[Pixel coordinate grounding data]

- - -

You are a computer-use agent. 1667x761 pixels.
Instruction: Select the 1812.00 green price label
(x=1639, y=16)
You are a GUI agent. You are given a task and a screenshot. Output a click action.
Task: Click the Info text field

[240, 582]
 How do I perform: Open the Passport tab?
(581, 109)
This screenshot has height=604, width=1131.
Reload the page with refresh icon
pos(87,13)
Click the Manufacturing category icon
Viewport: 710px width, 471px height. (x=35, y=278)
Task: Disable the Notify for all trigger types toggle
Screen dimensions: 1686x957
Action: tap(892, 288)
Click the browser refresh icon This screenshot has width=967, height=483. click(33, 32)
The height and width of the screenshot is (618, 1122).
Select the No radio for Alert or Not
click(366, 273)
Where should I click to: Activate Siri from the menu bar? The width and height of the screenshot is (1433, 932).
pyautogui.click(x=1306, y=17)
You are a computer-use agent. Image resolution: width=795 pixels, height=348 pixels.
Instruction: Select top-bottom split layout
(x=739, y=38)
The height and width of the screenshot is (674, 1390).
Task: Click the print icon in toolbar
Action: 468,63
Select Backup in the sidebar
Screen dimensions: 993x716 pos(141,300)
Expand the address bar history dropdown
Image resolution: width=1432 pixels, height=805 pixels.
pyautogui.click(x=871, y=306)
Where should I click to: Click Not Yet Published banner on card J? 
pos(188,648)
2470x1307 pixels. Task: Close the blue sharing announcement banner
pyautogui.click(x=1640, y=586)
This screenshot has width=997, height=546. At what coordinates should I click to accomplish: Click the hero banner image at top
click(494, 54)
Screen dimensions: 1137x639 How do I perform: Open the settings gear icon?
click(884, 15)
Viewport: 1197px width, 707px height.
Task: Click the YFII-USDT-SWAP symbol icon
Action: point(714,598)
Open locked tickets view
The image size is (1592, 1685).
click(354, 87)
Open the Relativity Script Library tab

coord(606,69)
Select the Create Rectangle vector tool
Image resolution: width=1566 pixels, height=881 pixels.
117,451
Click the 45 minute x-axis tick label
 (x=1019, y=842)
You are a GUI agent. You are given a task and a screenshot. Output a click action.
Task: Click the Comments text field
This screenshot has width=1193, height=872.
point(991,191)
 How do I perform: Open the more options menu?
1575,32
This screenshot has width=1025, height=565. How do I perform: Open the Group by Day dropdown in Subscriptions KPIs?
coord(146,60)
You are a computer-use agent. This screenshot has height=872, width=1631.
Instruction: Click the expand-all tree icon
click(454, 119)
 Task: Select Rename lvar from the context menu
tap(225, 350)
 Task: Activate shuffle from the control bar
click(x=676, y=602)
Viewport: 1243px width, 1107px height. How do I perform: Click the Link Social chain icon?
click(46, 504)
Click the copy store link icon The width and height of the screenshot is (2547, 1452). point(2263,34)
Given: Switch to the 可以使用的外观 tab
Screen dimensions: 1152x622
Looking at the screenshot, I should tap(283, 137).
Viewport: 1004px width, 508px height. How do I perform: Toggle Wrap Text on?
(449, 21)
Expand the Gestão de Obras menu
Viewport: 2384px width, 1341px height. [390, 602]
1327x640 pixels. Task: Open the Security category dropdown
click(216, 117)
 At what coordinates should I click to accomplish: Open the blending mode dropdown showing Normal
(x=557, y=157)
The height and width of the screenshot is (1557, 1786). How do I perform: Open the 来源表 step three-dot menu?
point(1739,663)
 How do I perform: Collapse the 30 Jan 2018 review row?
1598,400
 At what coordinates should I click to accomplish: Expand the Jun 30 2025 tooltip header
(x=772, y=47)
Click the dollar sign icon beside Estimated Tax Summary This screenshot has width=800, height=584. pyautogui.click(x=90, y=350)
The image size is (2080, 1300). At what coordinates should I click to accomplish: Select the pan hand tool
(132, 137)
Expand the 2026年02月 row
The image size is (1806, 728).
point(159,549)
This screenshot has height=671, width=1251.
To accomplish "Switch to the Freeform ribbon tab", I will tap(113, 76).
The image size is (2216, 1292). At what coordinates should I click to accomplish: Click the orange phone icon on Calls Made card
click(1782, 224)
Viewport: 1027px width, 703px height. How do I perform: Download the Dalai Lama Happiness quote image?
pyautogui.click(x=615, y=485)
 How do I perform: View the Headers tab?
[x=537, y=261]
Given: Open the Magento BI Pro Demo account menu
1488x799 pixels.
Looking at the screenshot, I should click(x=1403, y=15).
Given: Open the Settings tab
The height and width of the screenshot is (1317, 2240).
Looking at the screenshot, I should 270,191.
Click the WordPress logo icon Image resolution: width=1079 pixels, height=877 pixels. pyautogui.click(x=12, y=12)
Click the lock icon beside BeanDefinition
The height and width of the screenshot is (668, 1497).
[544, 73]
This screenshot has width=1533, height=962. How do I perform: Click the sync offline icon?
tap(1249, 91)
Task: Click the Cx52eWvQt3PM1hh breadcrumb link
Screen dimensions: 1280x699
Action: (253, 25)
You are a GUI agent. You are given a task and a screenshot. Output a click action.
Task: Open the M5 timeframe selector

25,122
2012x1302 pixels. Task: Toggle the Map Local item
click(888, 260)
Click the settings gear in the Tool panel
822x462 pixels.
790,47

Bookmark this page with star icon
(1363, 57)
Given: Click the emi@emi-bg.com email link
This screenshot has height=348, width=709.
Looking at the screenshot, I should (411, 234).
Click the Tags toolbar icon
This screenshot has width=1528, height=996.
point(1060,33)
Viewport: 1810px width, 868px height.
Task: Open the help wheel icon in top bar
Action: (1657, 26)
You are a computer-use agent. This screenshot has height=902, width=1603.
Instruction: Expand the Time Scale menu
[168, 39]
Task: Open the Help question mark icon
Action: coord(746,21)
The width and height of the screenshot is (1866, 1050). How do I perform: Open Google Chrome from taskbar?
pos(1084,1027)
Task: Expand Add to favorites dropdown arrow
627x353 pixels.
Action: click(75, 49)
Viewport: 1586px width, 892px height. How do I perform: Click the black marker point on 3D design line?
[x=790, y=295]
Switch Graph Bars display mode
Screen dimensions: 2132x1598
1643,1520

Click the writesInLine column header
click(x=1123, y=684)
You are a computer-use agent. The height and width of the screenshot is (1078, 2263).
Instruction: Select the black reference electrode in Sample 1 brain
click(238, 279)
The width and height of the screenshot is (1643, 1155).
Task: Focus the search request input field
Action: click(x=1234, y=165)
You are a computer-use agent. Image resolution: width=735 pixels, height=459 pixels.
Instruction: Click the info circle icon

- - -

* [PROBLEM TO SOLVE] Each line from the top of the records above through the line containing "Click the browser" needs to be transcribed exactly, and no line after it.

* [EXERCISE SOLUTION]
You are a computer-use agent. 1667x761 pixels.
Instruction: Select the 1812.00 green price label
(x=1639, y=16)
You are a GUI agent. You are given a task and a screenshot. Output a click action.
Task: Click the Info text field

[240, 582]
 How do I perform: Open the Passport tab?
(581, 109)
This screenshot has height=604, width=1131.
Reload the page with refresh icon
pos(87,13)
Click the Manufacturing category icon
Viewport: 710px width, 471px height. (x=35, y=278)
Task: Disable the Notify for all trigger types toggle
Screen dimensions: 1686x957
Action: tap(892, 288)
Click the browser refresh icon This screenshot has width=967, height=483. click(33, 32)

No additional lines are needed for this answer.